Hey everyone! Feeling great today. WODs on WODs kicking my booty and making me stronger. What I’ve found works for me: Strength work and METCON in the same day, totaling to about 1.5 hours at the Box. Not bad!
So, last night I made these little beauties:
Because my shrimp wasn’t defrosted and had to get creative. Borrowed an egg from D and whipped up what I like to call little protein-packed tuna pizza bites. Or something. Too many words.
Ingredients:
- 1 can tuna (drained)
- 1 egg
- 1 tsp. pizza seasoning
- sea salt (about 1/4 tsp, or a few cracks of the grinder)
Directions:
- Drain your can of tuna and empty into a small mixing bowl.

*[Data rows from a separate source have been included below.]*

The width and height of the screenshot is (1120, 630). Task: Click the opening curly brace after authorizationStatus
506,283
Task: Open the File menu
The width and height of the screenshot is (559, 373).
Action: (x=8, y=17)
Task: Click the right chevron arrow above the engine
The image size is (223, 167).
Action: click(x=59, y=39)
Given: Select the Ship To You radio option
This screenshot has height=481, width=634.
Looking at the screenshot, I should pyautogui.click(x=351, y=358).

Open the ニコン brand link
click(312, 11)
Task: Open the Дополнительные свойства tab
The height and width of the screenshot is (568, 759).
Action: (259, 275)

- Crack egg into the bowl. Add seasoning and sea salt.
- Break up the tuna while mixing everything together, until it sticks well.

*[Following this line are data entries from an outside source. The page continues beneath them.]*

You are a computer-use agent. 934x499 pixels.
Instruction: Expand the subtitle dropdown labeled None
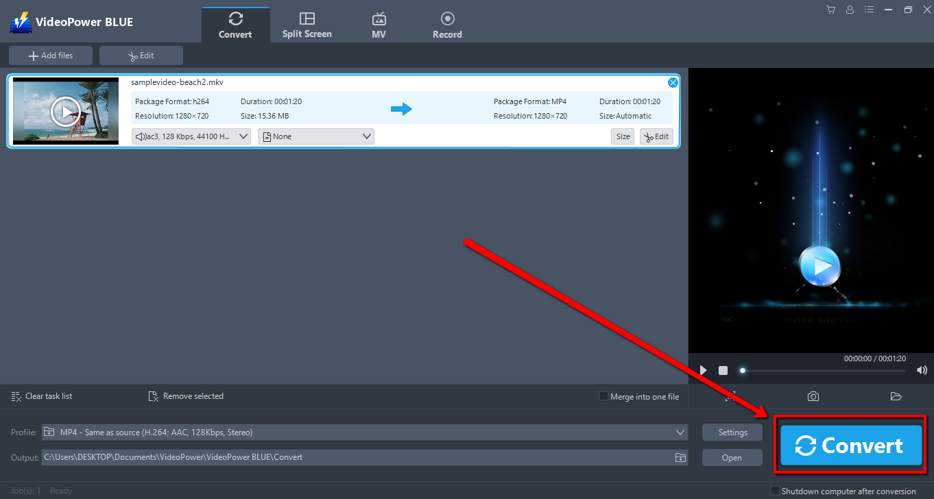coord(315,136)
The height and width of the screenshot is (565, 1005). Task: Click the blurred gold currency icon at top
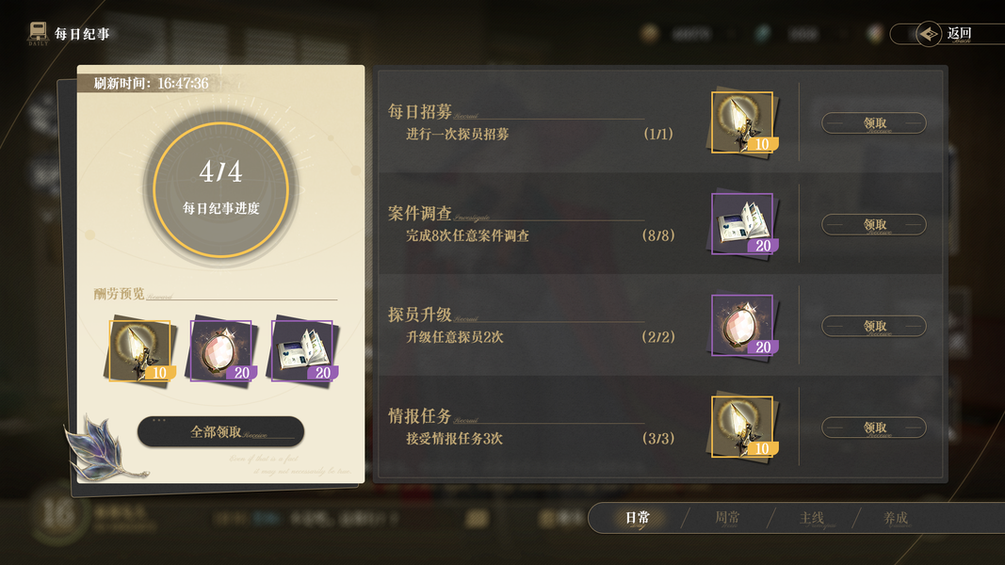click(650, 33)
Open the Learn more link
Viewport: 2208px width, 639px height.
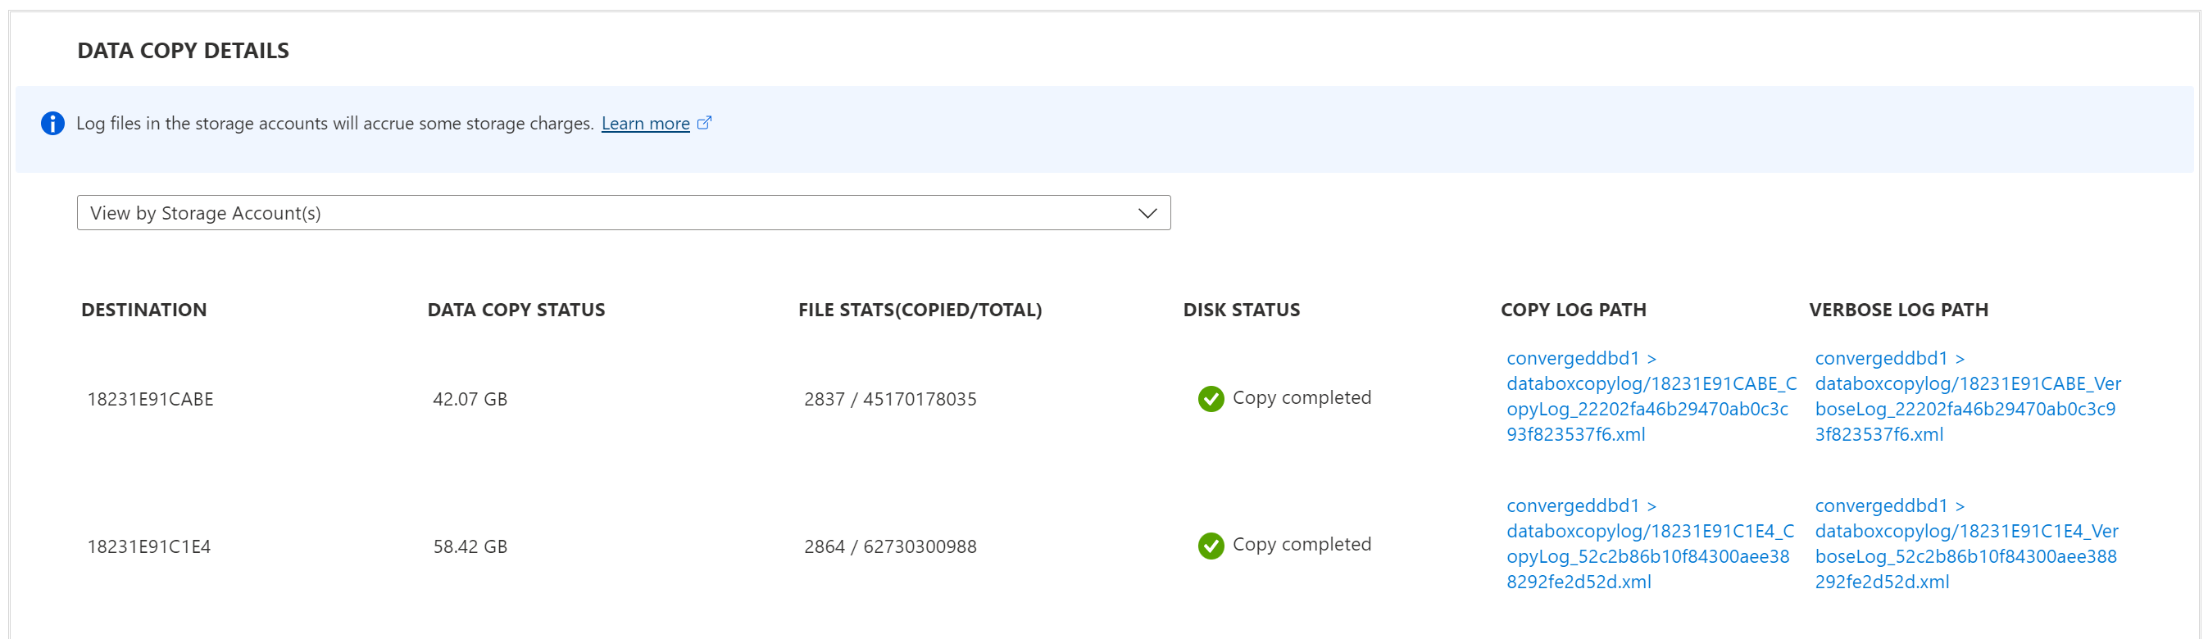tap(645, 123)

- Heat up coconut oil (or any other high-heat cooking fat, read: butter, avocado oil, macadamia nut oil) on medium in a saute pan, then add about 2 tbsp.-sized portions one at a time, flattening slightly.
- Turn after a couple of minutes. You might have to scrape egg back onto the cake if it spreads out in your oil.
- Cook for another minute or so and serve with your favorite tomato sauce (and avocado if you have some).
These would be great on top of a salad, or on top of coconut flour flatbread!
True fact: I’m hungry all the time lately. I guess training HARD will do that to you. Therefore, I’m thinking of new and delicious snacks all the time. Word from the wise: Almond butter + chocolate chips + blueberries. Do it. Now.
Easy peasy. Talk about midnight snack from heaven. Now that I’m training more consistently (and for a longer period of time), I’m feeling the burn and feeling my HUNGER. Holy crap I’m eating all the time. It feels great. My muscles are getting it too, but they can handle some soreness. I’ve convinced myself that it’s all mental. The human body can push through anything. Which leads to the next thing…. VLOG TIME!
Visuals:
THAT’S how PRs are done. Hard work and serious mojo.
How have you been Sweating Dirty lately?
Any PR’s? Full bragging rights given, GET AFTER IT.
{ 13 comments… read them below or add one }
Congrats girl! PRs are awesome. Is that a WOD tracking App? Which one is it?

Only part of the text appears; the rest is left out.